Hybrid car owners may be a different shade of green than their insurers hoped.

Insurance companies often give discounts to drivers of hybrids, perhaps because the image of a tree-hugging environmentalist suggests a cautious type who is a good risk to insure. But hybrid drivers rack up more miles, more tickets and costlier accidents than conventional car drivers, according to a study released Wednesday.

“High-mileage drivers seem to be attracted to [hybrid] vehicles,” said Raj Bhat, president of Quality Planning Corp., the San Francisco firm that conducted a study of 360,000 vehicle-insurance claims made to 12 U.S. insurers over the last two years, comparing hybrid and conventional vehicles. Quality Planning is a unit of Insurance Services Office Inc., a closely held group of companies that provides data, analytics and other services.

The disconnect between perception and reality could leave insurers with unprofitable hybrid policies unless they adjust pricing to reflect the unexpectedly high costs, or make up the difference elsewhere, said Robert U’Ren, senior vice president of Quality Planning, in an interview.

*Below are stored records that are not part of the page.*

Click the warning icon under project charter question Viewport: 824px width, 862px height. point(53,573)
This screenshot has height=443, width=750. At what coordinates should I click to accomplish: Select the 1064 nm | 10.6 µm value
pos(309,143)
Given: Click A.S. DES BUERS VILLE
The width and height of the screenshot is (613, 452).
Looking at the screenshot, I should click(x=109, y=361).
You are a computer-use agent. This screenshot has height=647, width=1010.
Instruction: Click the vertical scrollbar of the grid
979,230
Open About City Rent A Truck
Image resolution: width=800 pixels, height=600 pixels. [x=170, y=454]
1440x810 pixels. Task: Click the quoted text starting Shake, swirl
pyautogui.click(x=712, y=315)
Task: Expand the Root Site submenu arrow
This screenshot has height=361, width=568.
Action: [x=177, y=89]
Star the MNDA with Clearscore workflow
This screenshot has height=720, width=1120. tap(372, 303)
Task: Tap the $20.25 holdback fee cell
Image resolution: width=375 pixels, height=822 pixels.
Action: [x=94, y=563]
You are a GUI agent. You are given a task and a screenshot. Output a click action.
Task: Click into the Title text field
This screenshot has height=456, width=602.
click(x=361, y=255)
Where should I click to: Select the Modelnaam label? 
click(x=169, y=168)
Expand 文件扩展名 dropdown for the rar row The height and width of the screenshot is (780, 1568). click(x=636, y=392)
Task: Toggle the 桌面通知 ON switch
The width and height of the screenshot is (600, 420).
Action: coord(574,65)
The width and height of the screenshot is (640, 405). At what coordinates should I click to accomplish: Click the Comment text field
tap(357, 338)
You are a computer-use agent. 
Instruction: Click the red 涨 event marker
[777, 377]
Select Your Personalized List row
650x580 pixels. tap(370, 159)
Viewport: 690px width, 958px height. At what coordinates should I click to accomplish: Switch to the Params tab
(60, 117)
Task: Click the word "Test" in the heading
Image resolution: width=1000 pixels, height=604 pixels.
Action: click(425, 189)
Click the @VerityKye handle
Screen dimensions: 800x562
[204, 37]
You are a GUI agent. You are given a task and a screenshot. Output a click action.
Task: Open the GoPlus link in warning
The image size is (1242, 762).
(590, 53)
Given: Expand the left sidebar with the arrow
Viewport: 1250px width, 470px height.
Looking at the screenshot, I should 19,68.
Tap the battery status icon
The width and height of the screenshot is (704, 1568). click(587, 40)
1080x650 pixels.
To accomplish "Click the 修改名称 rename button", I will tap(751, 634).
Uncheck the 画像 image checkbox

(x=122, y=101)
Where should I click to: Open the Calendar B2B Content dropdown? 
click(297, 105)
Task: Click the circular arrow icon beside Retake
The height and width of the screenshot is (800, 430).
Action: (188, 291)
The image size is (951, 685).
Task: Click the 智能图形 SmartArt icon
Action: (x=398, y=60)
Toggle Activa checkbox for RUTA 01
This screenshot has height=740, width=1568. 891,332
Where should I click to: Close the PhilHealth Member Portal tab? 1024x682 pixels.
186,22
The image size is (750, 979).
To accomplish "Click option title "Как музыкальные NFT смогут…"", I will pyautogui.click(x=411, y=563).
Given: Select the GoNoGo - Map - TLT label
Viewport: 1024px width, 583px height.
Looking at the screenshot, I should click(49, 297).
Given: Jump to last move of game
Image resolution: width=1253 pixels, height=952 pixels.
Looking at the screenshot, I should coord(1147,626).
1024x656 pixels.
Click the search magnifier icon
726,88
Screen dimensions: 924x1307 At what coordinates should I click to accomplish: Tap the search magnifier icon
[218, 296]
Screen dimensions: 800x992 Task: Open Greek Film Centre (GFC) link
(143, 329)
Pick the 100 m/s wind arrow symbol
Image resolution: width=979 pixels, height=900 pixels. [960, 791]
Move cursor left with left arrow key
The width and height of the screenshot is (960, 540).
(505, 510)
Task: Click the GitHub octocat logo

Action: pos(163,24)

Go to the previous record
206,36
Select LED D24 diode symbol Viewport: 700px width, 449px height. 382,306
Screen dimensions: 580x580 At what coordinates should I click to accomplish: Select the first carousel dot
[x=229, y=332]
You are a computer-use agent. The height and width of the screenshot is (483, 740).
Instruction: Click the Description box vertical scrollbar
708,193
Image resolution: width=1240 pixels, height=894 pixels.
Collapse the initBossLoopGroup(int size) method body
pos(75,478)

For 2008 hybrid cars, the most recent model year it studied, Quality Planning found that the cost to insurers of providing collision coverage for hybrids was 13% higher than for conventional vehicles. The cost of providing comprehensive coverage, which also includes the expense of noncollision-related damage, was 17% higher. For older and particularly for larger hybrid models, the difference was even bigger. U’Ren said that the more complicated hybrid engine design likely accounted for much of the difference in cost.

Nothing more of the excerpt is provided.